---- Data for processing
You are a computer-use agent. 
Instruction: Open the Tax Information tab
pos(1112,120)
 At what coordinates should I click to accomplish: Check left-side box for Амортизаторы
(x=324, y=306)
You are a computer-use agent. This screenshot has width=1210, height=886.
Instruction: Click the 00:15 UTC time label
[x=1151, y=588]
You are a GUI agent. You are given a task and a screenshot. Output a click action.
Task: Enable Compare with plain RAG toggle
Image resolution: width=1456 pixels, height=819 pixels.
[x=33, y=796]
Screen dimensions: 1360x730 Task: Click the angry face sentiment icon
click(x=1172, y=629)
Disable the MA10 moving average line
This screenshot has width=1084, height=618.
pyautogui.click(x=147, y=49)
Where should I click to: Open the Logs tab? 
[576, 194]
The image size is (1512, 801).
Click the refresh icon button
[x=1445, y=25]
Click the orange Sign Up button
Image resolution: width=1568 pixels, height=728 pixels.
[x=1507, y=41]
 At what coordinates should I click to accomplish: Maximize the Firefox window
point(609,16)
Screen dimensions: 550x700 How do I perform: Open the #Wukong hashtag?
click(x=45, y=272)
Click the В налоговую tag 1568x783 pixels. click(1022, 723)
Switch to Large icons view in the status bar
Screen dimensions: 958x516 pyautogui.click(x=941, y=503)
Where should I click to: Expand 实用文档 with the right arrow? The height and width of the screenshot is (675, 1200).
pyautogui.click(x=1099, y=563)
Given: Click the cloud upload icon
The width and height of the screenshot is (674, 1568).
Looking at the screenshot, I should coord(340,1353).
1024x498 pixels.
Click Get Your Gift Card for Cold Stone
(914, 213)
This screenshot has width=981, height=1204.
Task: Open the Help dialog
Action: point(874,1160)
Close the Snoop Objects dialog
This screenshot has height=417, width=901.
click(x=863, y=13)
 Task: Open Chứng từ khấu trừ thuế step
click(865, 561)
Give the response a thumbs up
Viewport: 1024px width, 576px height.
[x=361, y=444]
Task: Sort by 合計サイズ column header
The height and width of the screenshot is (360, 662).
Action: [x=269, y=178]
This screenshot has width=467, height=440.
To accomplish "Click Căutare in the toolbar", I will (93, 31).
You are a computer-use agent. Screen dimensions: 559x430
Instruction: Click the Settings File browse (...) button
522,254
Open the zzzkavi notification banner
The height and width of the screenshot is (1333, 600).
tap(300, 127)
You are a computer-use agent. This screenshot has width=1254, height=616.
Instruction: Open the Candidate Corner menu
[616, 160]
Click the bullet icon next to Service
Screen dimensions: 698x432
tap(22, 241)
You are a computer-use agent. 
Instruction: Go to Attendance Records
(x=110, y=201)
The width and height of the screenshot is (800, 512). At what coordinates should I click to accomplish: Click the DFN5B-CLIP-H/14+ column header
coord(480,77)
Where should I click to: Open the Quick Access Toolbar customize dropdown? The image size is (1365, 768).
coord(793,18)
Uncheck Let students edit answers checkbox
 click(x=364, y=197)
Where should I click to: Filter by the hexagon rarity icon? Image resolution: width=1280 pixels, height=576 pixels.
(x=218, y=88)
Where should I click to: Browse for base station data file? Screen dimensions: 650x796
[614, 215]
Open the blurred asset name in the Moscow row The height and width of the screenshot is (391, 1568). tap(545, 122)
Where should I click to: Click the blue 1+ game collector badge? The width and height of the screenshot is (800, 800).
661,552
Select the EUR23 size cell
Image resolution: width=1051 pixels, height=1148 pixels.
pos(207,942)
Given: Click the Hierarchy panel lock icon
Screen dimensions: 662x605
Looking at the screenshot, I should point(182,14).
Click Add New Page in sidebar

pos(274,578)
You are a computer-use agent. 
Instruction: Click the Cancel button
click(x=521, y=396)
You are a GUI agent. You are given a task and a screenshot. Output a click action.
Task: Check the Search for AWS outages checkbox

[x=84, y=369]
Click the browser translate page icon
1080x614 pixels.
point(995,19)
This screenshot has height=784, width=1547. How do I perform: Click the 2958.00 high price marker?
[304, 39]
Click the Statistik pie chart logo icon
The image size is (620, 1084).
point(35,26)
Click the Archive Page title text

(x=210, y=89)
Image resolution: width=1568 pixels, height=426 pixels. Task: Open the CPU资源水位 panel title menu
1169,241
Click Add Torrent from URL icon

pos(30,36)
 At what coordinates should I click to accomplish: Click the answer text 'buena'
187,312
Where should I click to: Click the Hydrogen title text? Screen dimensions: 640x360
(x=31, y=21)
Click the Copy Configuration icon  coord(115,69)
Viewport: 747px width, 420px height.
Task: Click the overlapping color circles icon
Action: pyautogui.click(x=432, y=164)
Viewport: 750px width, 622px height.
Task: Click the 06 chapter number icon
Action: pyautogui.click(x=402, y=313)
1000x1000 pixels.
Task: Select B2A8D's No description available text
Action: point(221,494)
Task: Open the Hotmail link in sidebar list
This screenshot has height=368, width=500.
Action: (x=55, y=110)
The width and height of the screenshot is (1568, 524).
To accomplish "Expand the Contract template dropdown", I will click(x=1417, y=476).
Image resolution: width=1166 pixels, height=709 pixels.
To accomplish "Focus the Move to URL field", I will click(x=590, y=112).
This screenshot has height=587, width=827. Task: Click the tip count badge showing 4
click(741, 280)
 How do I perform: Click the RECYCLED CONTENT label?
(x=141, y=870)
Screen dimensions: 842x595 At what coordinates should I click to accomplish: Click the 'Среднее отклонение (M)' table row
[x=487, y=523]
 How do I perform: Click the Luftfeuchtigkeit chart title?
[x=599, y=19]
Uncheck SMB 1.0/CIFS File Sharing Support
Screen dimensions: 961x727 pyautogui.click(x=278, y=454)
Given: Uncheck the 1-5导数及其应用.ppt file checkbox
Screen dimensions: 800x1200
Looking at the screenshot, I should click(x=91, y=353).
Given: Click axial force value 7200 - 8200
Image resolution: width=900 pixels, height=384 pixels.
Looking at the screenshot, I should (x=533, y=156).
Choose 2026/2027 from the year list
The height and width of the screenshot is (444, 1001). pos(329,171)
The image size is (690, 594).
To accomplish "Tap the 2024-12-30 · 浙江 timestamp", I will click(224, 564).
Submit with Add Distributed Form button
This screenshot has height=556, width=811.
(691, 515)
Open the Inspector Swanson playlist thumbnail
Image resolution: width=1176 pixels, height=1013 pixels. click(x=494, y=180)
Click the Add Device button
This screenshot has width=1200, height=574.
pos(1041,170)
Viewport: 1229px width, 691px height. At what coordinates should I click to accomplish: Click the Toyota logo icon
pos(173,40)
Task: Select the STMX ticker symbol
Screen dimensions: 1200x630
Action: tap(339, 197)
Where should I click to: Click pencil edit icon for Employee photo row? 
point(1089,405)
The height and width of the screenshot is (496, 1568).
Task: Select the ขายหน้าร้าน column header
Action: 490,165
--------
▸ Activity: Each line above should appear again, reproduced exactly.

▸ Result:
You are a computer-use agent. 
Instruction: Open the Tax Information tab
pos(1112,120)
 At what coordinates should I click to accomplish: Check left-side box for Амортизаторы
(x=324, y=306)
You are a computer-use agent. This screenshot has width=1210, height=886.
Instruction: Click the 00:15 UTC time label
[x=1151, y=588]
You are a GUI agent. You are given a task and a screenshot. Output a click action.
Task: Enable Compare with plain RAG toggle
Image resolution: width=1456 pixels, height=819 pixels.
[x=33, y=796]
Screen dimensions: 1360x730 Task: Click the angry face sentiment icon
click(x=1172, y=629)
Disable the MA10 moving average line
This screenshot has width=1084, height=618.
pyautogui.click(x=147, y=49)
Where should I click to: Open the Logs tab? 
[576, 194]
The image size is (1512, 801).
Click the refresh icon button
[x=1445, y=25]
Click the orange Sign Up button
Image resolution: width=1568 pixels, height=728 pixels.
[x=1507, y=41]
 At what coordinates should I click to accomplish: Maximize the Firefox window
point(609,16)
Screen dimensions: 550x700 How do I perform: Open the #Wukong hashtag?
click(x=45, y=272)
Click the В налоговую tag 1568x783 pixels. click(1022, 723)
Switch to Large icons view in the status bar
Screen dimensions: 958x516 pyautogui.click(x=941, y=503)
Where should I click to: Expand 实用文档 with the right arrow? The height and width of the screenshot is (675, 1200).
pyautogui.click(x=1099, y=563)
Given: Click the cloud upload icon
The width and height of the screenshot is (674, 1568).
Looking at the screenshot, I should coord(340,1353).
1024x498 pixels.
Click Get Your Gift Card for Cold Stone
(914, 213)
This screenshot has width=981, height=1204.
Task: Open the Help dialog
Action: point(874,1160)
Close the Snoop Objects dialog
This screenshot has height=417, width=901.
click(x=863, y=13)
 Task: Open Chứng từ khấu trừ thuế step
click(865, 561)
Give the response a thumbs up
Viewport: 1024px width, 576px height.
[x=361, y=444]
Task: Sort by 合計サイズ column header
The height and width of the screenshot is (360, 662).
Action: [x=269, y=178]
This screenshot has width=467, height=440.
To accomplish "Click Căutare in the toolbar", I will (93, 31).
You are a computer-use agent. Screen dimensions: 559x430
Instruction: Click the Settings File browse (...) button
522,254
Open the zzzkavi notification banner
The height and width of the screenshot is (1333, 600).
tap(300, 127)
You are a computer-use agent. This screenshot has width=1254, height=616.
Instruction: Open the Candidate Corner menu
[616, 160]
Click the bullet icon next to Service
Screen dimensions: 698x432
tap(22, 241)
You are a computer-use agent. 
Instruction: Go to Attendance Records
(x=110, y=201)
The width and height of the screenshot is (800, 512). At what coordinates should I click to accomplish: Click the DFN5B-CLIP-H/14+ column header
coord(480,77)
Where should I click to: Open the Quick Access Toolbar customize dropdown? The image size is (1365, 768).
coord(793,18)
Uncheck Let students edit answers checkbox
 click(x=364, y=197)
Where should I click to: Filter by the hexagon rarity icon? Image resolution: width=1280 pixels, height=576 pixels.
(x=218, y=88)
Where should I click to: Browse for base station data file? Screen dimensions: 650x796
[614, 215]
Open the blurred asset name in the Moscow row The height and width of the screenshot is (391, 1568). tap(545, 122)
Where should I click to: Click the blue 1+ game collector badge? The width and height of the screenshot is (800, 800).
661,552
Select the EUR23 size cell
Image resolution: width=1051 pixels, height=1148 pixels.
pos(207,942)
Given: Click the Hierarchy panel lock icon
Screen dimensions: 662x605
Looking at the screenshot, I should point(182,14).
Click Add New Page in sidebar

pos(274,578)
You are a computer-use agent. 
Instruction: Click the Cancel button
click(x=521, y=396)
You are a GUI agent. You are given a task and a screenshot. Output a click action.
Task: Check the Search for AWS outages checkbox

[x=84, y=369]
Click the browser translate page icon
1080x614 pixels.
point(995,19)
This screenshot has height=784, width=1547. How do I perform: Click the 2958.00 high price marker?
[304, 39]
Click the Statistik pie chart logo icon
The image size is (620, 1084).
point(35,26)
Click the Archive Page title text

(x=210, y=89)
Image resolution: width=1568 pixels, height=426 pixels. Task: Open the CPU资源水位 panel title menu
1169,241
Click Add Torrent from URL icon

pos(30,36)
 At what coordinates should I click to accomplish: Click the answer text 'buena'
187,312
Where should I click to: Click the Hydrogen title text? Screen dimensions: 640x360
(x=31, y=21)
Click the Copy Configuration icon  coord(115,69)
Viewport: 747px width, 420px height.
Task: Click the overlapping color circles icon
Action: pyautogui.click(x=432, y=164)
Viewport: 750px width, 622px height.
Task: Click the 06 chapter number icon
Action: pyautogui.click(x=402, y=313)
1000x1000 pixels.
Task: Select B2A8D's No description available text
Action: point(221,494)
Task: Open the Hotmail link in sidebar list
This screenshot has height=368, width=500.
Action: (x=55, y=110)
The width and height of the screenshot is (1568, 524).
To accomplish "Expand the Contract template dropdown", I will click(x=1417, y=476).
Image resolution: width=1166 pixels, height=709 pixels.
To accomplish "Focus the Move to URL field", I will click(x=590, y=112).
This screenshot has height=587, width=827. Task: Click the tip count badge showing 4
click(741, 280)
 How do I perform: Click the RECYCLED CONTENT label?
(x=141, y=870)
Screen dimensions: 842x595 At what coordinates should I click to accomplish: Click the 'Среднее отклонение (M)' table row
[x=487, y=523]
 How do I perform: Click the Luftfeuchtigkeit chart title?
[x=599, y=19]
Uncheck SMB 1.0/CIFS File Sharing Support
Screen dimensions: 961x727 pyautogui.click(x=278, y=454)
Given: Uncheck the 1-5导数及其应用.ppt file checkbox
Screen dimensions: 800x1200
Looking at the screenshot, I should click(x=91, y=353).
Given: Click axial force value 7200 - 8200
Image resolution: width=900 pixels, height=384 pixels.
Looking at the screenshot, I should (x=533, y=156).
Choose 2026/2027 from the year list
The height and width of the screenshot is (444, 1001). pos(329,171)
The image size is (690, 594).
To accomplish "Tap the 2024-12-30 · 浙江 timestamp", I will click(224, 564).
Submit with Add Distributed Form button
This screenshot has height=556, width=811.
(691, 515)
Open the Inspector Swanson playlist thumbnail
Image resolution: width=1176 pixels, height=1013 pixels. click(x=494, y=180)
Click the Add Device button
This screenshot has width=1200, height=574.
pos(1041,170)
Viewport: 1229px width, 691px height. At what coordinates should I click to accomplish: Click the Toyota logo icon
pos(173,40)
Task: Select the STMX ticker symbol
Screen dimensions: 1200x630
Action: tap(339, 197)
Where should I click to: Click pencil edit icon for Employee photo row? 
point(1089,405)
The height and width of the screenshot is (496, 1568).
Task: Select the ขายหน้าร้าน column header
Action: 490,165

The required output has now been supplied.